- **Task to complete**:
The data below contains pictures, which are to be skipped; the lines starting at the line with "The image size is (760, 491)." and ending at the line with "Given: Click View" are to be output exactly, both ends included.

======== Task material ========

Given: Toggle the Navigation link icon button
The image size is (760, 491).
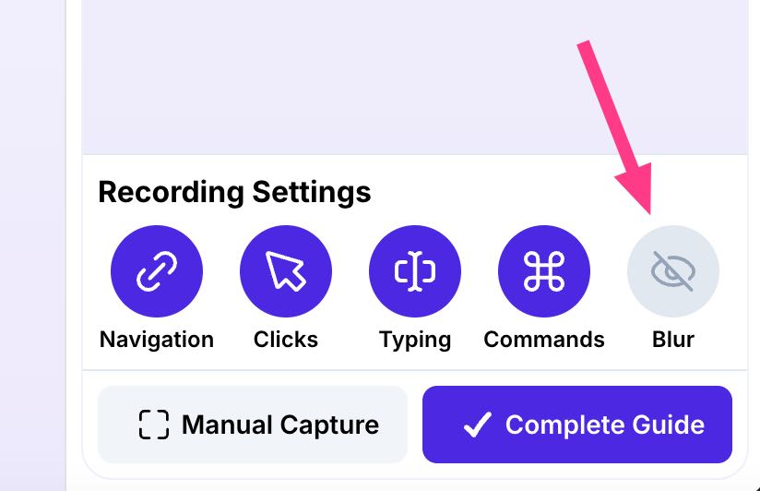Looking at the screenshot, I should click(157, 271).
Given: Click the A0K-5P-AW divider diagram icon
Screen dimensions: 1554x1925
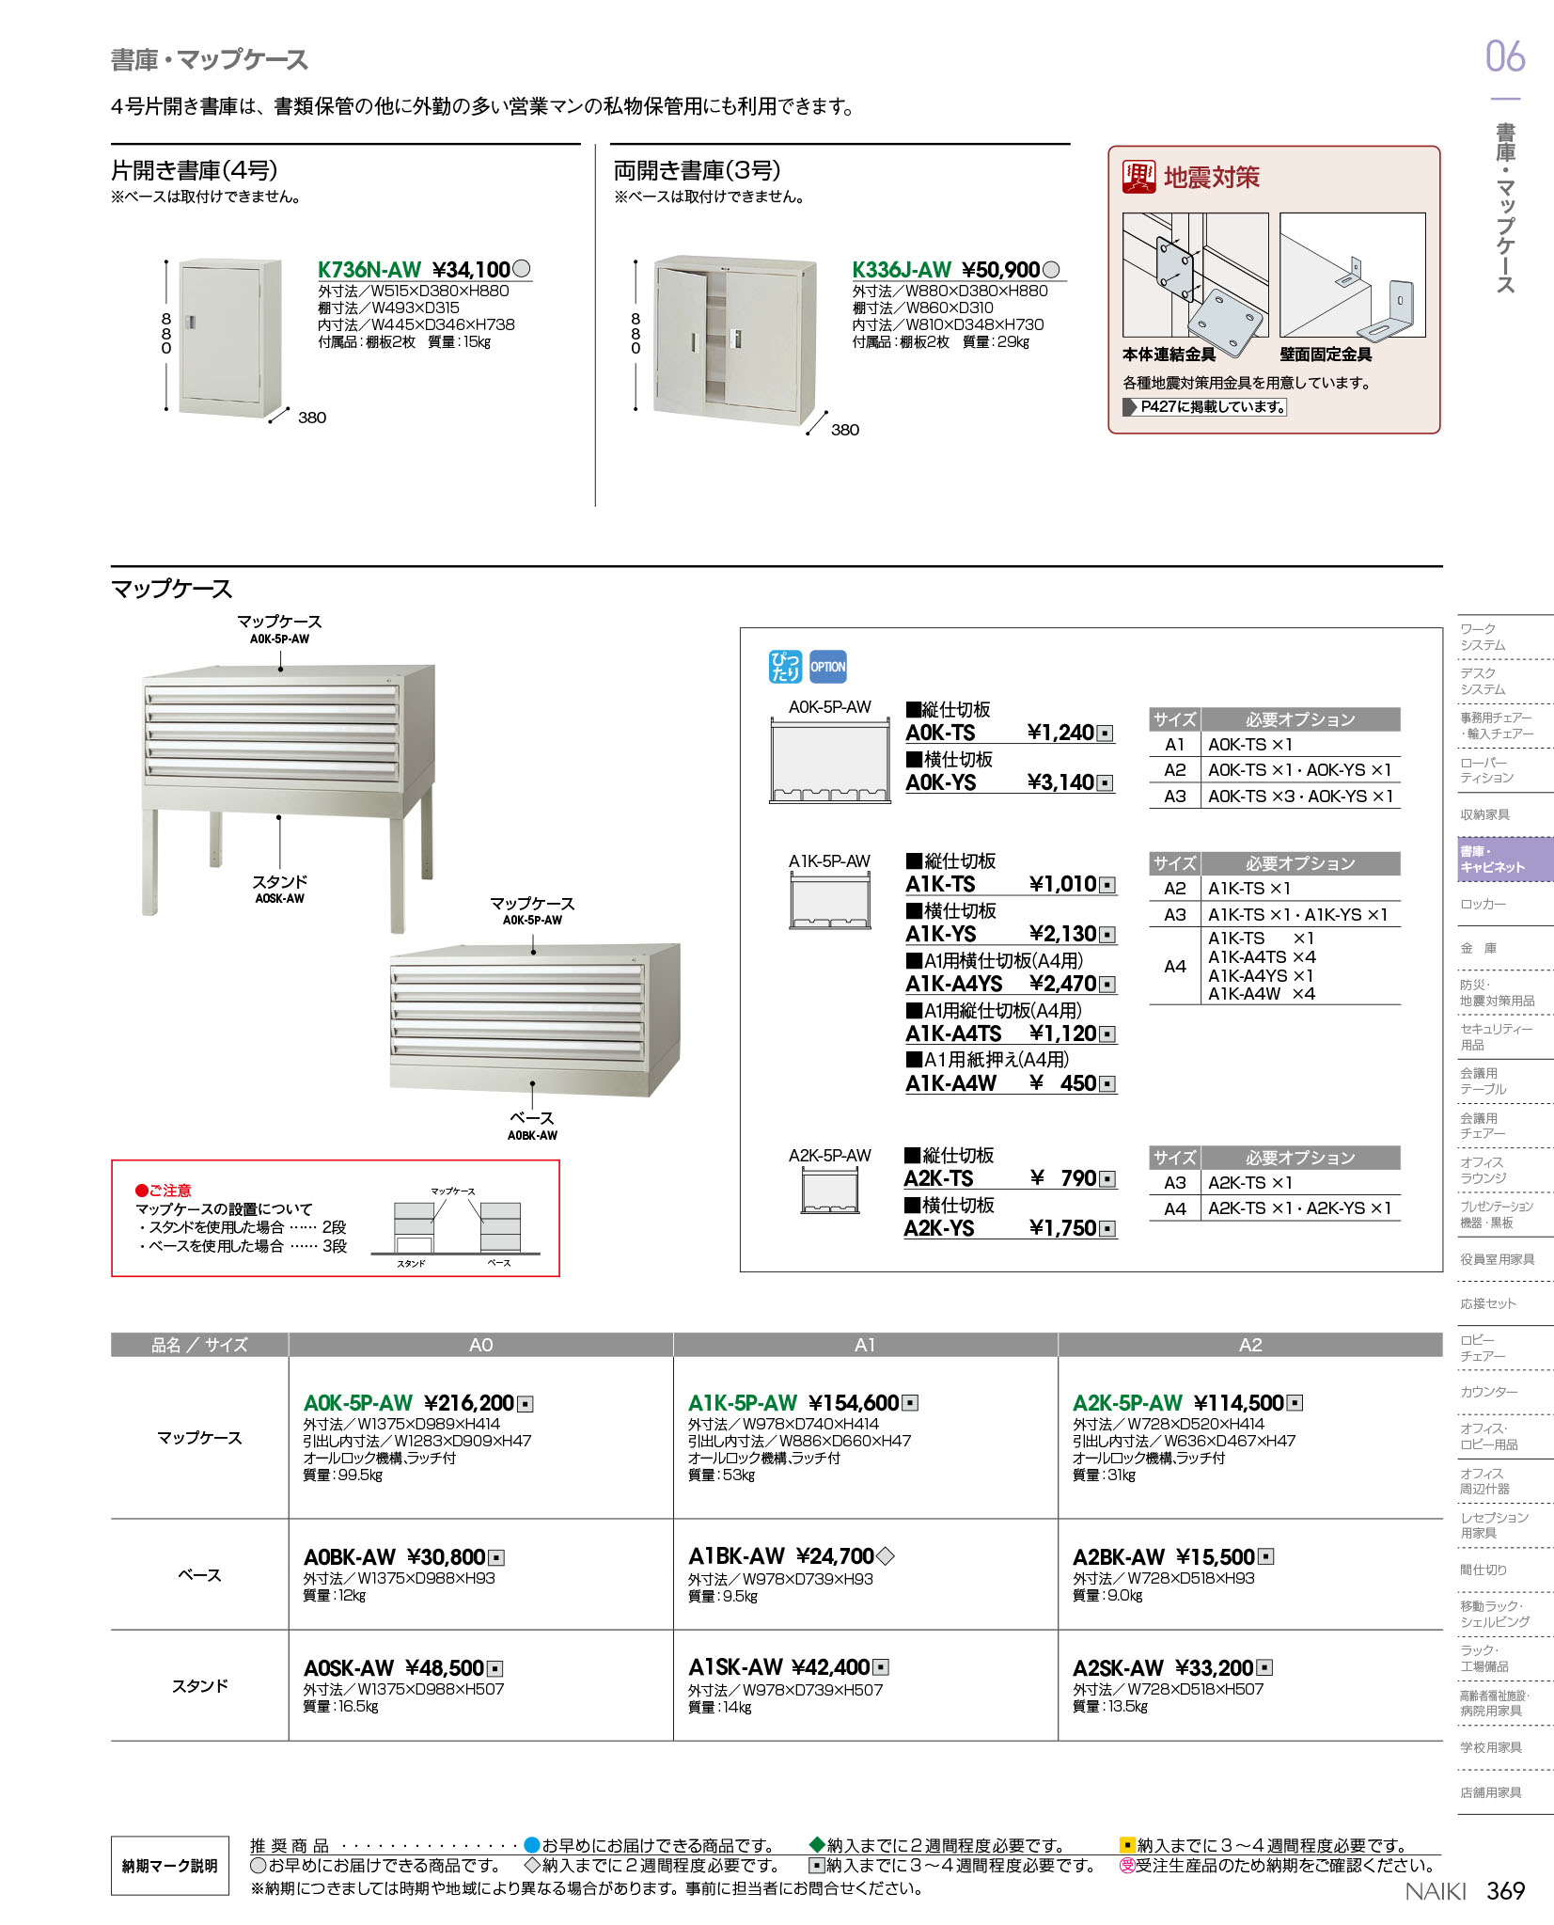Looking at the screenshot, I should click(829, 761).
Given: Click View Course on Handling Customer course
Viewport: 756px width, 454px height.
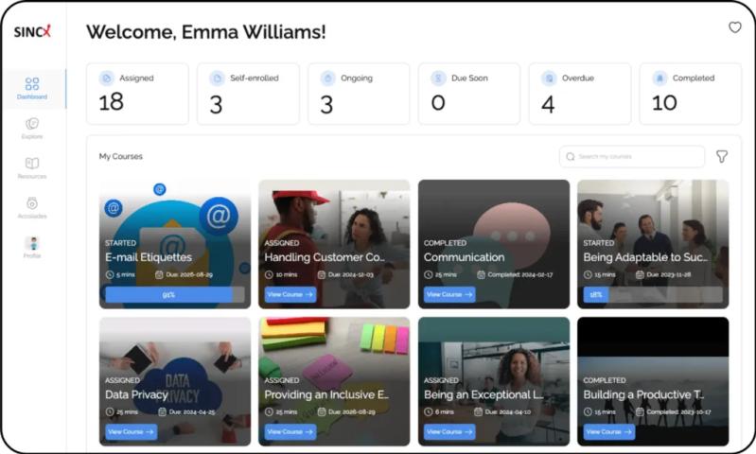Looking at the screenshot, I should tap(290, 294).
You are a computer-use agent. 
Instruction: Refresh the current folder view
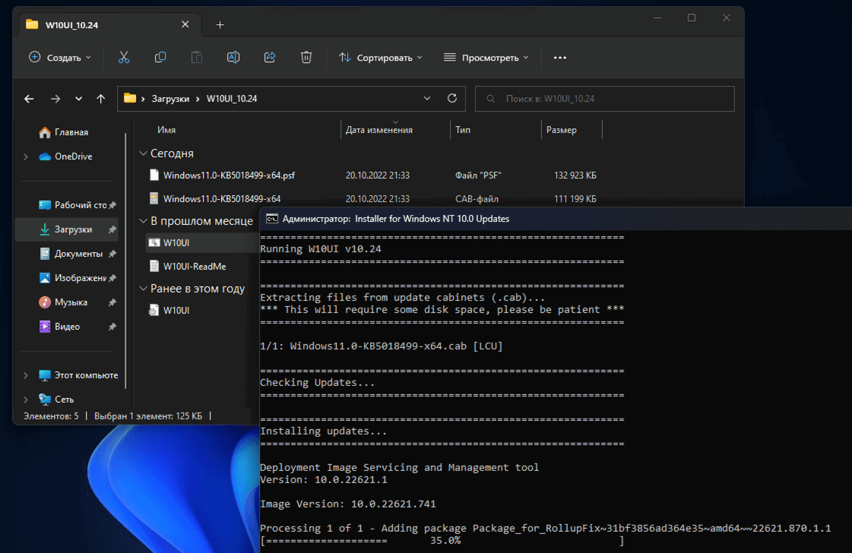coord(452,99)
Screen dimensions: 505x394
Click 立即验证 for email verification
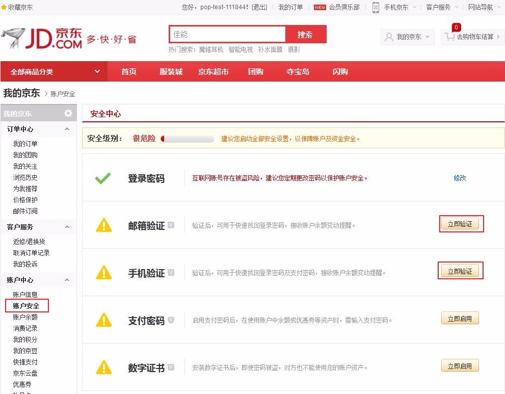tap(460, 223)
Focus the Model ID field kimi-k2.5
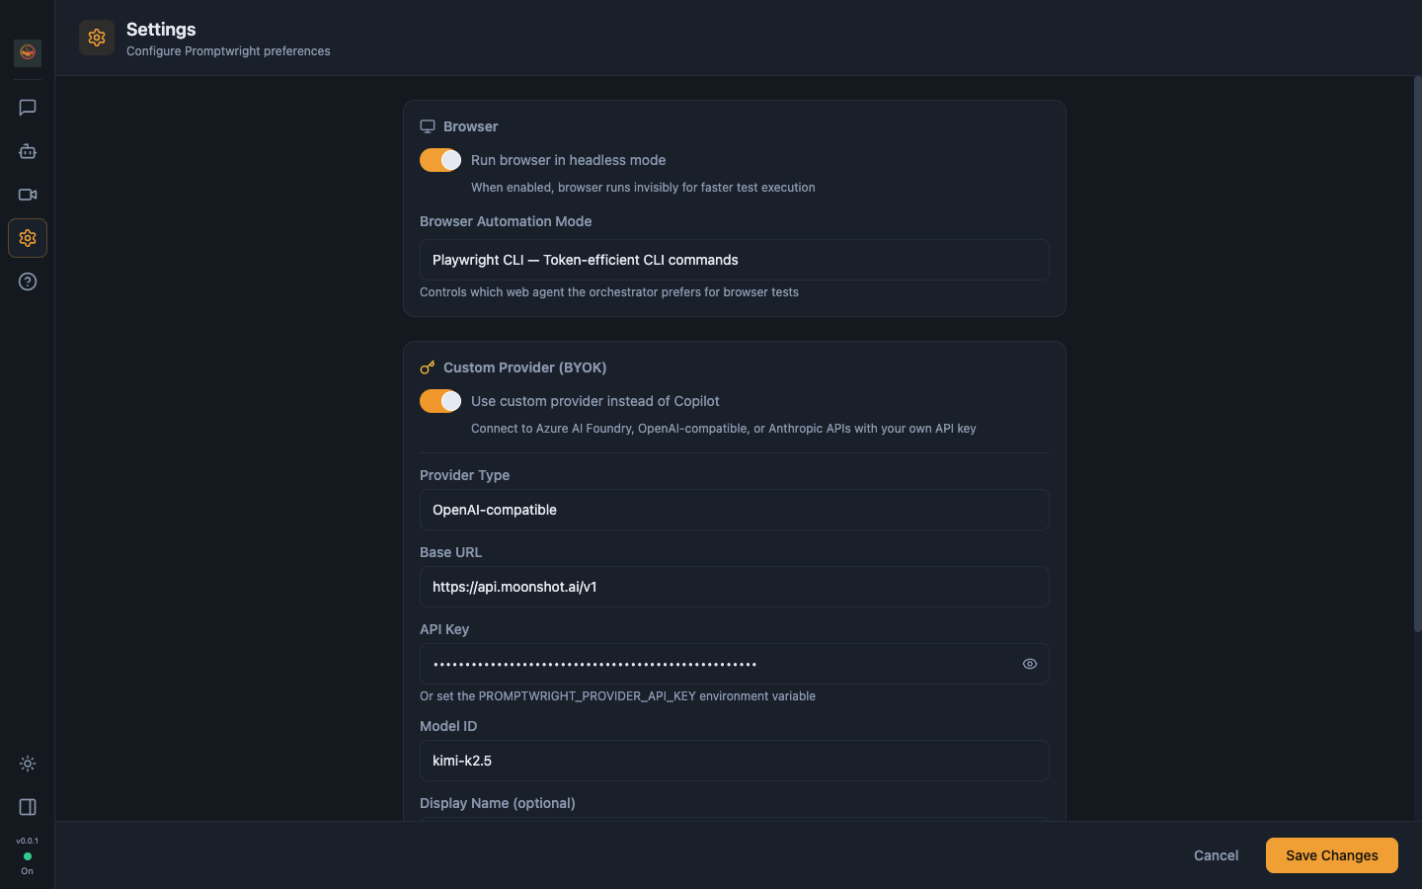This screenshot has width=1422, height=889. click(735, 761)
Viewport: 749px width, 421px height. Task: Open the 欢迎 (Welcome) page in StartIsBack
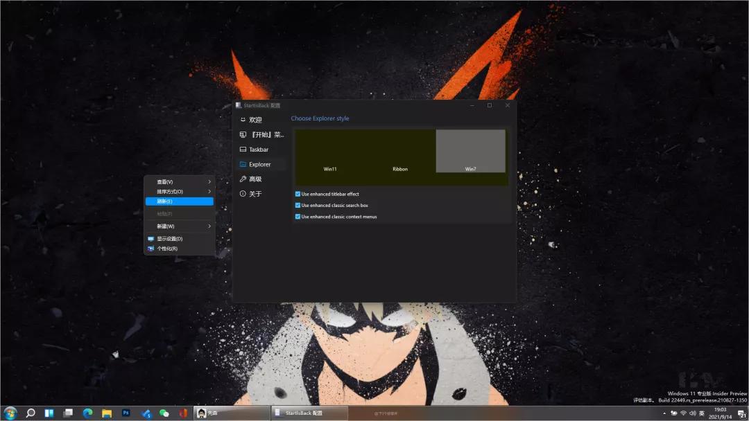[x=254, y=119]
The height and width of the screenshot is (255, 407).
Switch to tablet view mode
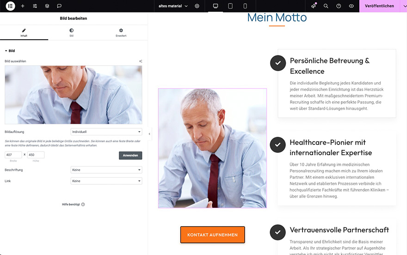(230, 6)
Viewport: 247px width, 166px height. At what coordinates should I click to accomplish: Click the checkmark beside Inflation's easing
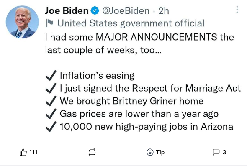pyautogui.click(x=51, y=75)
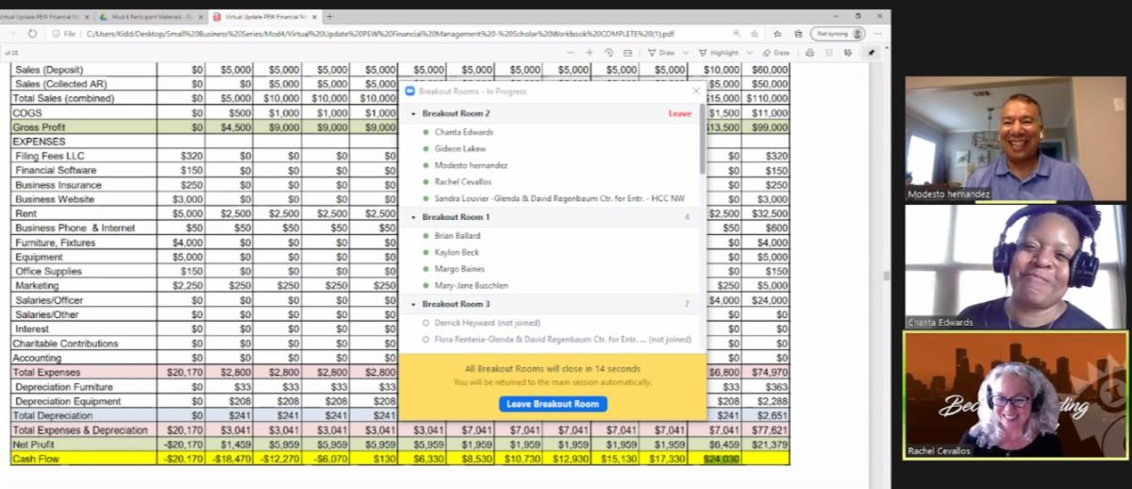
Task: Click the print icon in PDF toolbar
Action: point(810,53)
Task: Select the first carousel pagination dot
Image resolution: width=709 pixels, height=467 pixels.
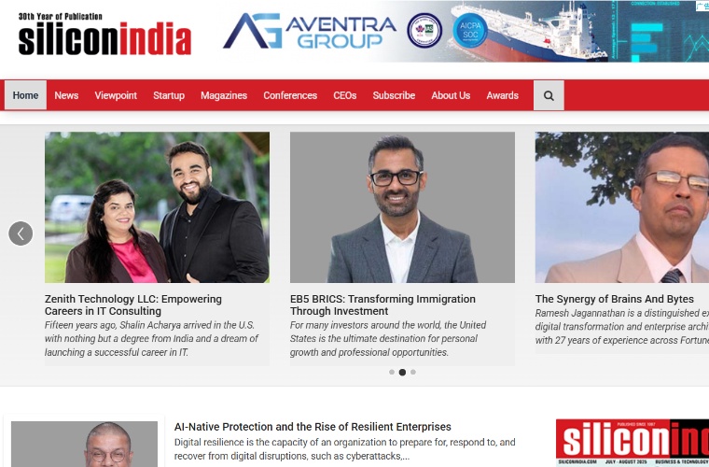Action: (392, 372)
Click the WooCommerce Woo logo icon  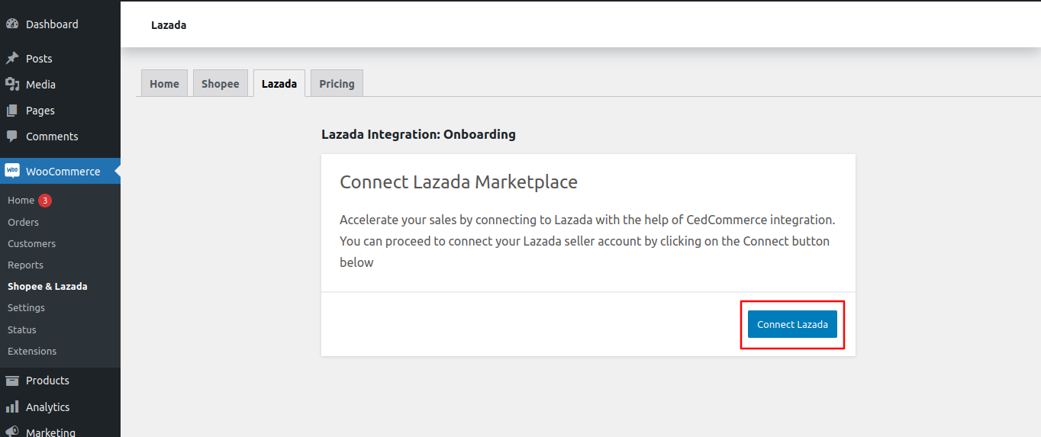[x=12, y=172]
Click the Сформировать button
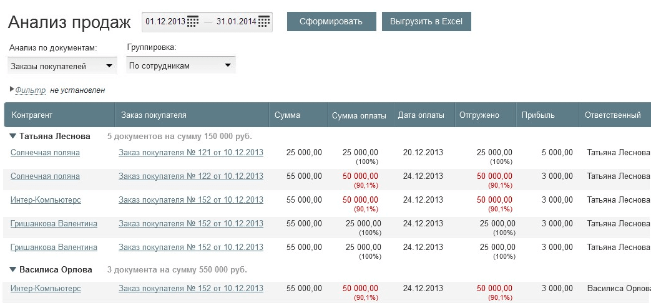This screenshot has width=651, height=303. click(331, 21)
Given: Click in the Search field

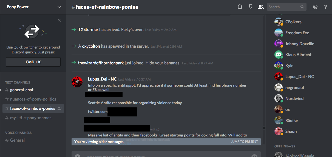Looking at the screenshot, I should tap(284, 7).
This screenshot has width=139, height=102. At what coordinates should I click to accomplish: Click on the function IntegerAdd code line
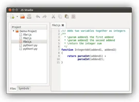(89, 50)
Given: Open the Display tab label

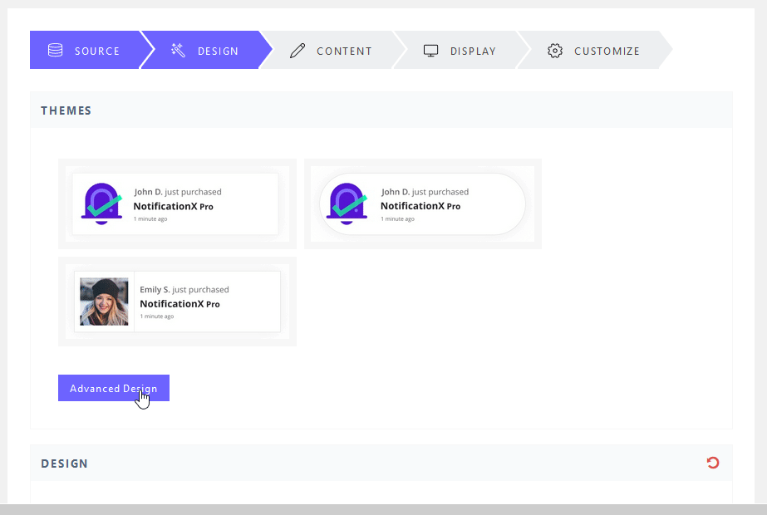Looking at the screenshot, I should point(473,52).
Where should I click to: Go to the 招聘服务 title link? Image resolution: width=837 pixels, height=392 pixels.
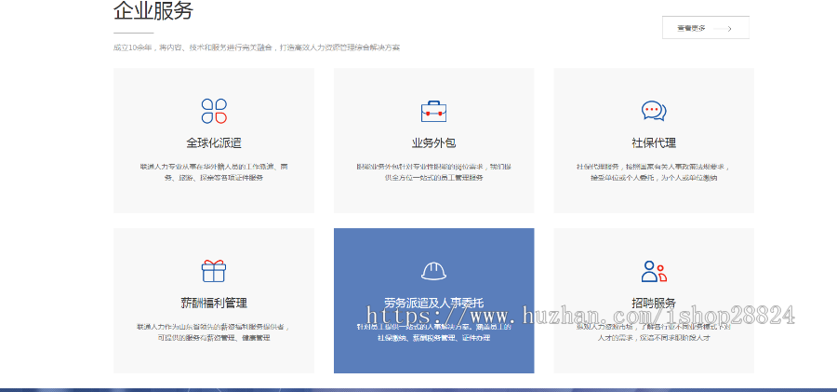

========

- **Answer to this exercise**:
The image size is (760, 491).
Looking at the screenshot, I should click(157, 271).
Given: Click the A0K-5P-AW divider diagram icon
Screen dimensions: 1554x1925
Looking at the screenshot, I should click(829, 761).
Given: Click View Course on Handling Customer course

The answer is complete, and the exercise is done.